* _DIRECTIONS_:
Rewrite the rows starting at the line that contains "Select the UTF-16 LE encoding indicator" and ending at the line that contains "click(x=984, y=55)", replacing "screenshot" with "screen capture" and keeping everything else the same. Give only those lines, and leave the picture markers out.

* _GIVEN ENTRIES_:
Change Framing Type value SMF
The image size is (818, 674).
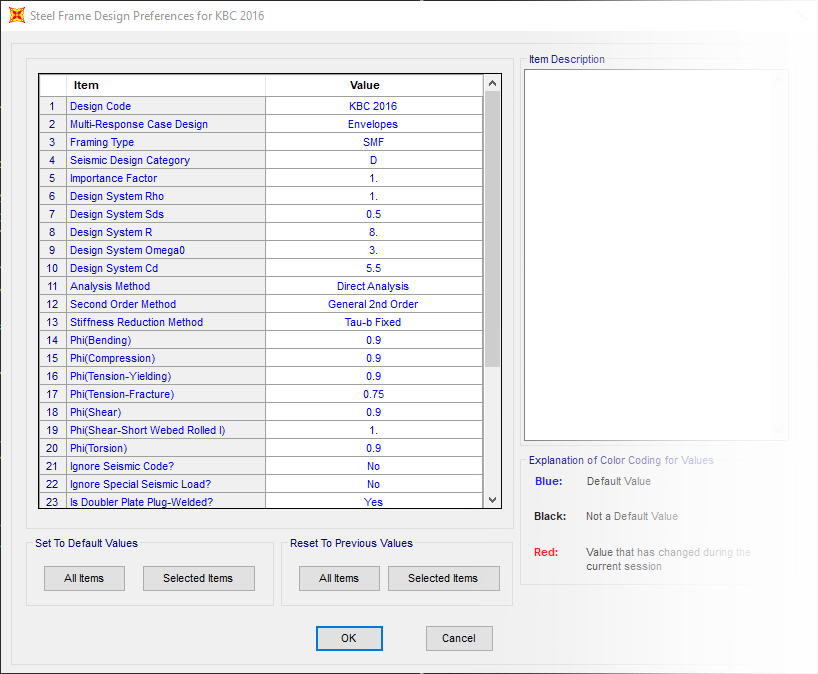[x=373, y=142]
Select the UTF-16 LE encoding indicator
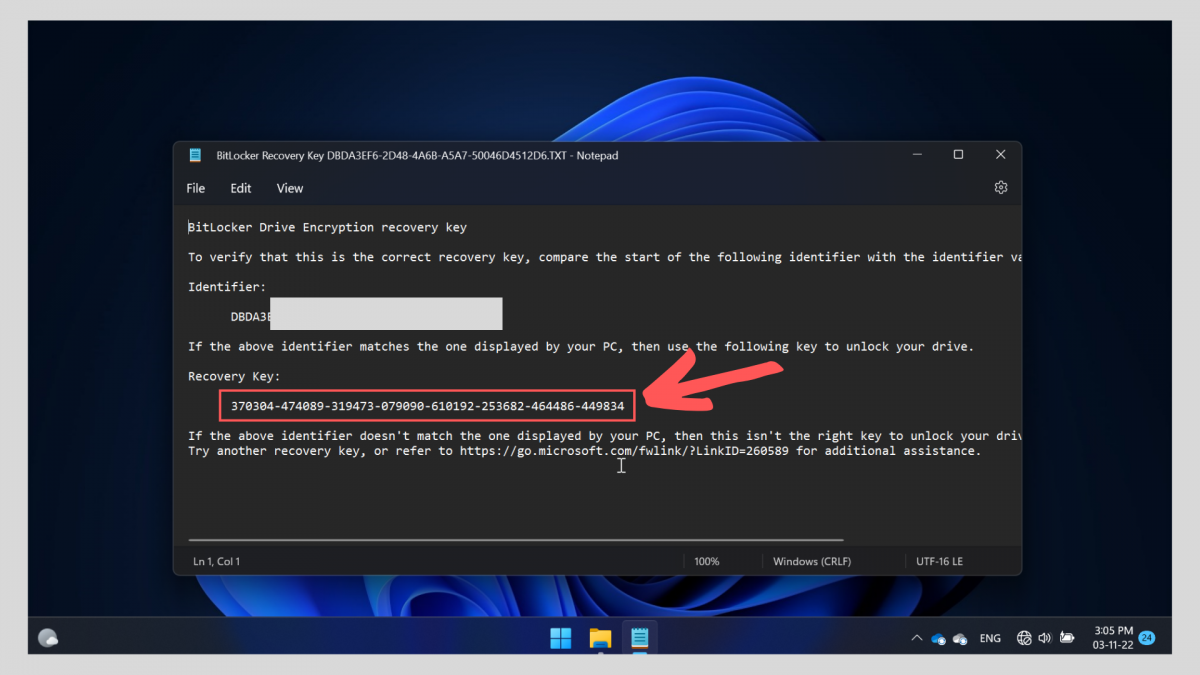 [938, 561]
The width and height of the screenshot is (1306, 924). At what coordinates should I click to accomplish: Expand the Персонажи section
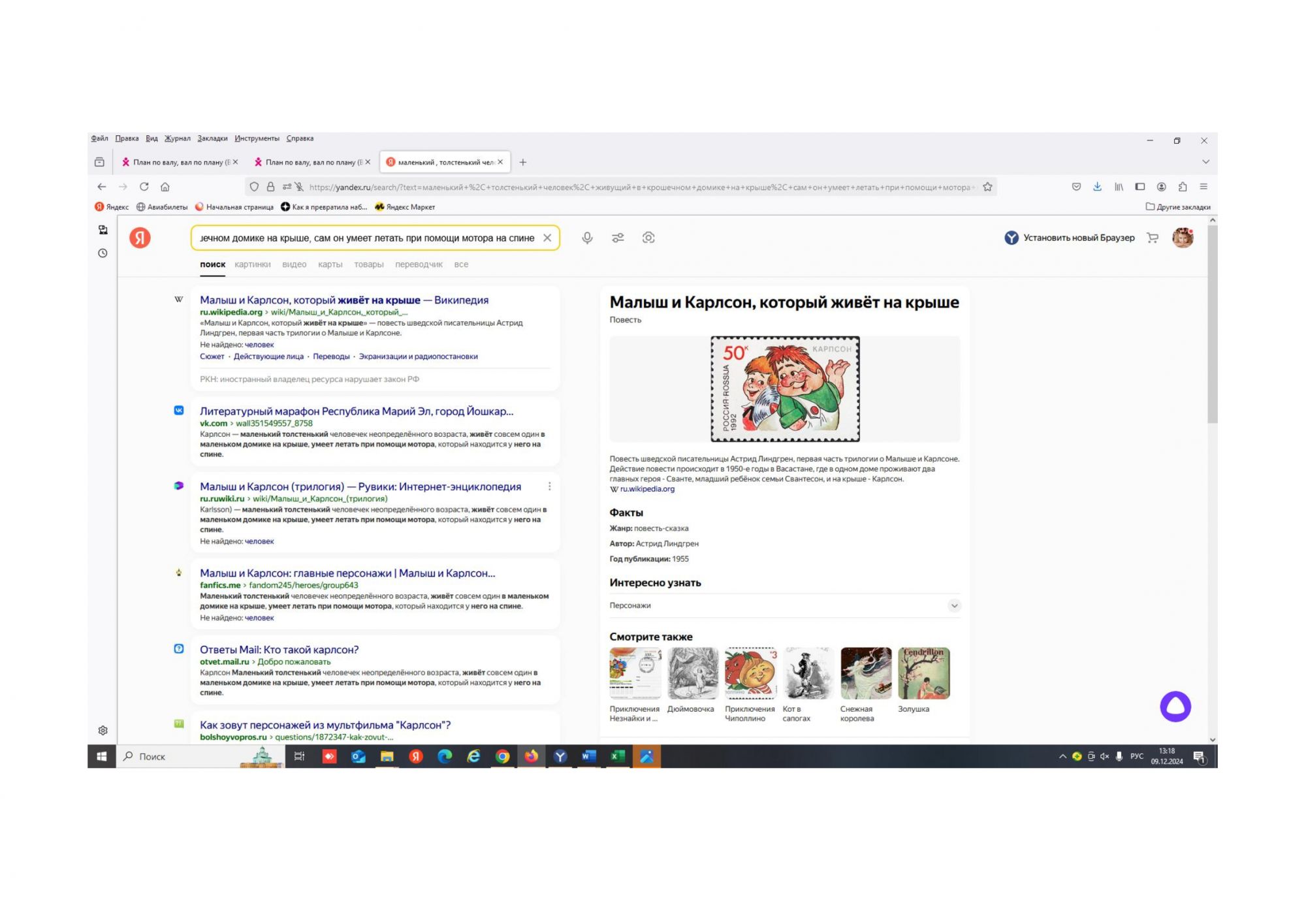tap(954, 605)
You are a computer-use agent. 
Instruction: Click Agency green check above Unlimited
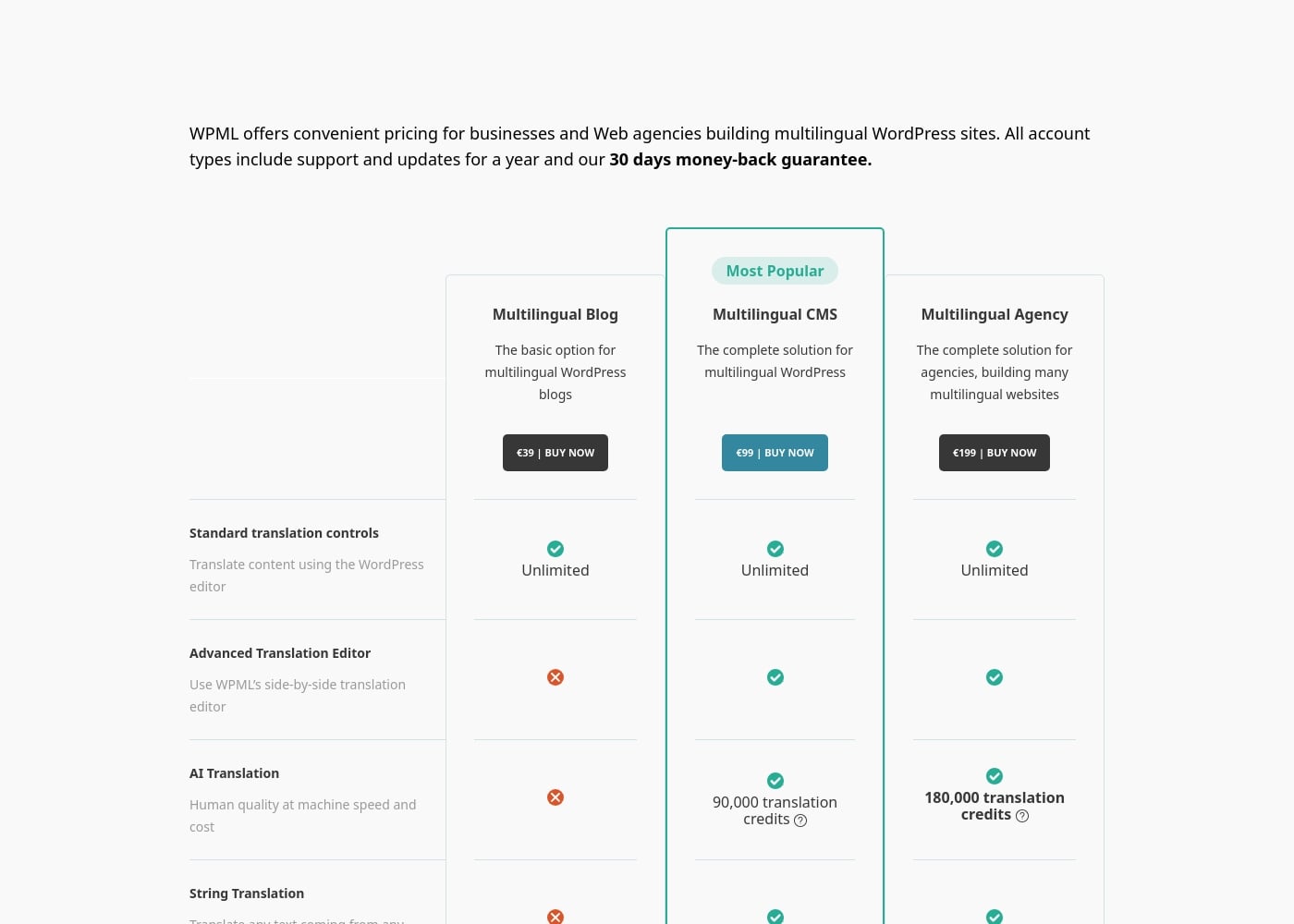995,549
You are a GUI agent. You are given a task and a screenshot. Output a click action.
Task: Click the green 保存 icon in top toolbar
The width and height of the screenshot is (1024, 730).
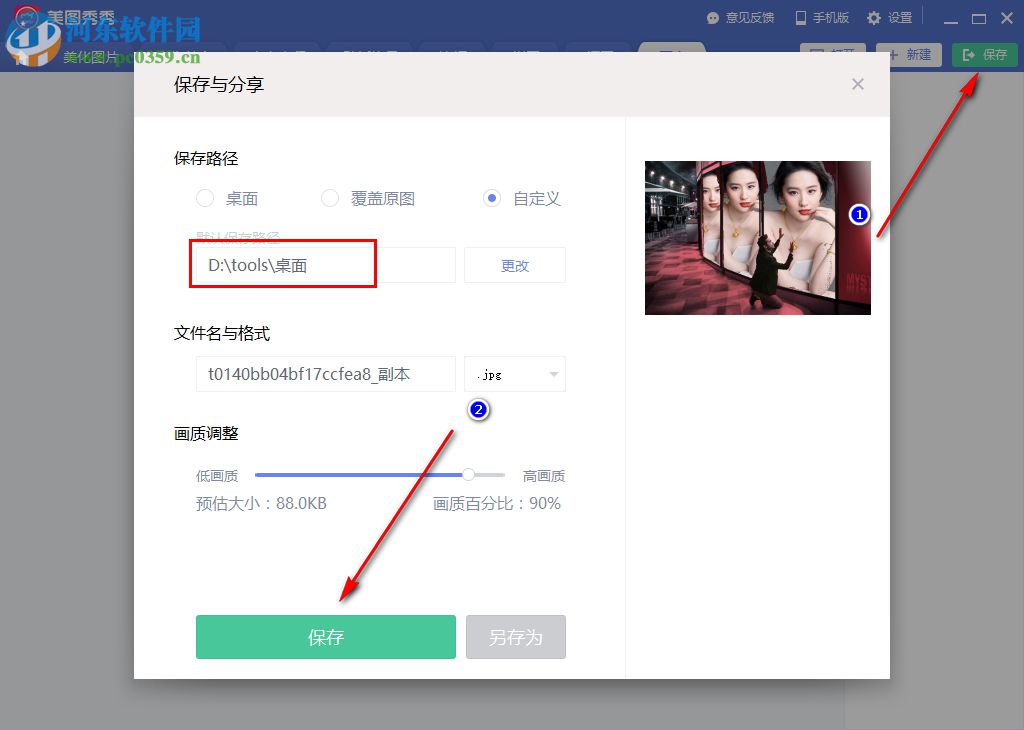click(x=984, y=55)
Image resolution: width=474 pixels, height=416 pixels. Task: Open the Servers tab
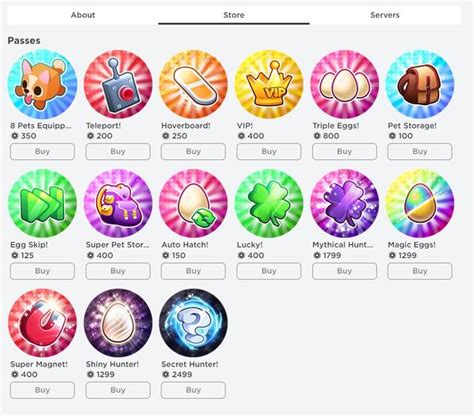pos(385,15)
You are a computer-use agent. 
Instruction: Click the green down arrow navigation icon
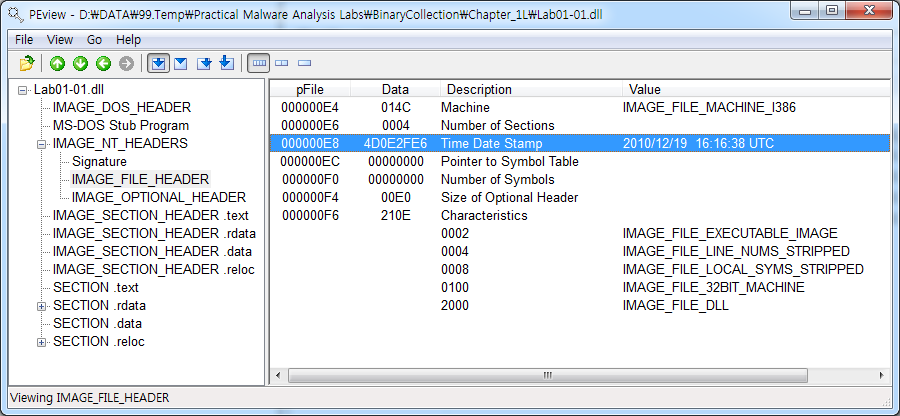pos(80,63)
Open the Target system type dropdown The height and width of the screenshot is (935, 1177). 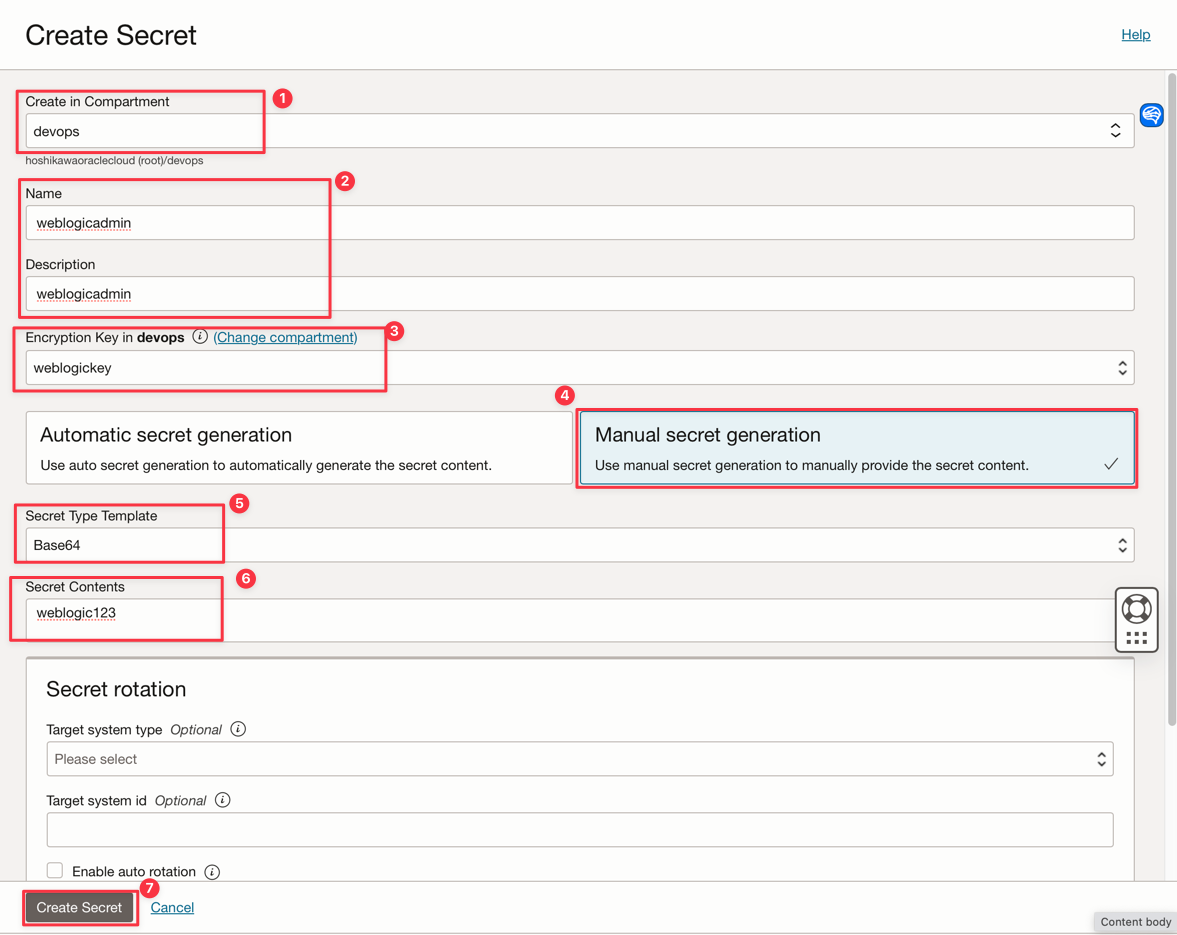(x=580, y=759)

* _ANSWER TO THE PROBLEM_:
Select the UTF-16 LE encoding indicator
 [938, 561]
The width and height of the screen capture is (1306, 924). At what coordinates should I click to accomplish: Expand the Персонажи section
tap(954, 605)
You are a computer-use agent. 
Instruction: Click Agency green check above Unlimited
995,549
You are a GUI agent. You are given a task and a screen capture. Output a click action.
Task: Click the green 保存 icon in top toolbar
The width and height of the screen capture is (1024, 730).
click(x=984, y=55)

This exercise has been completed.